Эти и другие вопросы волновали Сомова каждый день всё больше и больше, впрочем, не только его одного, но и многих работников комбината, во всяком случае, всех тех, кто был неравнодушен к судьбе своего предприятия. Некоторые сотрудники на это реагировали проще, соглашаясь с тем, что происходит: «А что вы хотели, – убедительно говорили они, – это ведь серьёзный вопрос. Чтобы дать реальные возможности для включения человека во все процессы перестройки, требуется время».
«Может, оно и так, – размышлял Сомов, – только сколько же времени надо, чтобы все те слова, что говорит Горбачёв, не расходились с делом? Время ведь не стоит на месте, в отличие от начатого дела. Столько времени прошло, а в партийных комитетах, в отраслевых отделах сидят всё те же бюрократы, не только сдерживая развитие страны, но и создавая миф о высокой ответственности там, где ею и не пахнет. Более того, в среде чиновников всё заметнее формируется, можно сказать, выкристаллизовывается какая-то особая “перестроечная мораль”, основанная на люмпенско-бюрократической антиэтике, в которой самым главным принципом становится непорядочность, неприятие чести, достоинства, правды, совести, одним словом – всего того, что делает человека человеком. “Я отрёкся от этой «этики», – заявляет один, – отрекись и ты, если хочешь нормально жить”. “А будешь упорствовать, – заявляет другой, – унизим и сотрём в порошок”. Такие вот нынче вырисовываются подходы и принципы к новой жизни на всех уровнях, хотя по статусу этим людям надо включаться в ритм преобразования страны и решать важнейшие жизненные вопросы. От этих людей сегодня ждут системности, результата, а получается, что ни того, ни другого нет и не будет. Во всяком случае, этого не чувствуется. Поезд “Перестройка” пробуксовывает на всех перегонах, и конца этому не видно.
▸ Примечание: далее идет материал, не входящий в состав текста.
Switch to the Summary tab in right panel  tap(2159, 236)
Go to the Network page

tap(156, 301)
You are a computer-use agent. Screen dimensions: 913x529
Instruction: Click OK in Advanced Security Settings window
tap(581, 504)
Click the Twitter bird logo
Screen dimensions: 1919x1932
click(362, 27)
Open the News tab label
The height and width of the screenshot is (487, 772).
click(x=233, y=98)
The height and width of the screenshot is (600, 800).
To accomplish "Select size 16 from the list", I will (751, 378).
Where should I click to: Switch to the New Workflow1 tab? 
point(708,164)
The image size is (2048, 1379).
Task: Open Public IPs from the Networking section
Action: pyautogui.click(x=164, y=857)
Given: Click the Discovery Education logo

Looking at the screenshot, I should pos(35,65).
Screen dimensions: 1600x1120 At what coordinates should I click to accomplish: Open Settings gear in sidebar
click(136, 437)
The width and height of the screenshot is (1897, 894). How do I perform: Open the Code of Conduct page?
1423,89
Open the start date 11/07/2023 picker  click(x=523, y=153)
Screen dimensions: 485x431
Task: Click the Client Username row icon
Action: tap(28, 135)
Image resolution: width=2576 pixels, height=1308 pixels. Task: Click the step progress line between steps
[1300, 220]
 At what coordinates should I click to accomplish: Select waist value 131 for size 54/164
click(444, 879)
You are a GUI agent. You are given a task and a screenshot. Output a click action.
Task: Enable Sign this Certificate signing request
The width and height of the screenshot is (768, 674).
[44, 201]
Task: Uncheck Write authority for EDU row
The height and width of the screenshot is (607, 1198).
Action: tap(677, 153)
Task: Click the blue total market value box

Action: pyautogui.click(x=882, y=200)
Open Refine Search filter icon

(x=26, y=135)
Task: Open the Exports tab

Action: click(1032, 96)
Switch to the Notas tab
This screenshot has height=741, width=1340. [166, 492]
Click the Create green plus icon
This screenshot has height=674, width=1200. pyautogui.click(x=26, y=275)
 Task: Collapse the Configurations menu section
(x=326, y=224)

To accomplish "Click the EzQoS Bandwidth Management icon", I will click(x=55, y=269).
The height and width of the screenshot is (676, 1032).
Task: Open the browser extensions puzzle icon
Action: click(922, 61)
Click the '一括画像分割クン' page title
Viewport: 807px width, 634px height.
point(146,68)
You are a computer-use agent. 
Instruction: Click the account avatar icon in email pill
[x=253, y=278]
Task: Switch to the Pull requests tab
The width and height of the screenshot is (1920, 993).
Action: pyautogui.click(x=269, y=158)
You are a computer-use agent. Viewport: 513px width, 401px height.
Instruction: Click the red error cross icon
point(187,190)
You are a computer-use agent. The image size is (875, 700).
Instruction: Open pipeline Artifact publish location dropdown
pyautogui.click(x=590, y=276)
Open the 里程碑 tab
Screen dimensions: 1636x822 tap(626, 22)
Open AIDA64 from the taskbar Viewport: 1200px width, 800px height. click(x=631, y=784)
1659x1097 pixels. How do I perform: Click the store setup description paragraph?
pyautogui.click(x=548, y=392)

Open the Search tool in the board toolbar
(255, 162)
Дожили до того, что важнейшие продукты – мясо, колбасы, масло, сахар – продаются в стране по карточкам. Талоны (видимо, из солидарности) введены даже в Москве и Ленинграде, которые всегда были на особом обеспечении. С введением “сухого закона” к талонам на продукты добавились и карточки на спиртное, одним словом, куда ни посмотри – всюду тотальный дефицит, который, в свою очередь, порождает “базарную” экономику. И это в стране, которую считают великой державой, стране, которая одержала победу в Великой Отечественной войне. Глядя на всё это, становится страшно, страшно от того, что ощущаешь каждый день многочисленные потери. Разве на это надеялись люди, разве такое время они ждали?»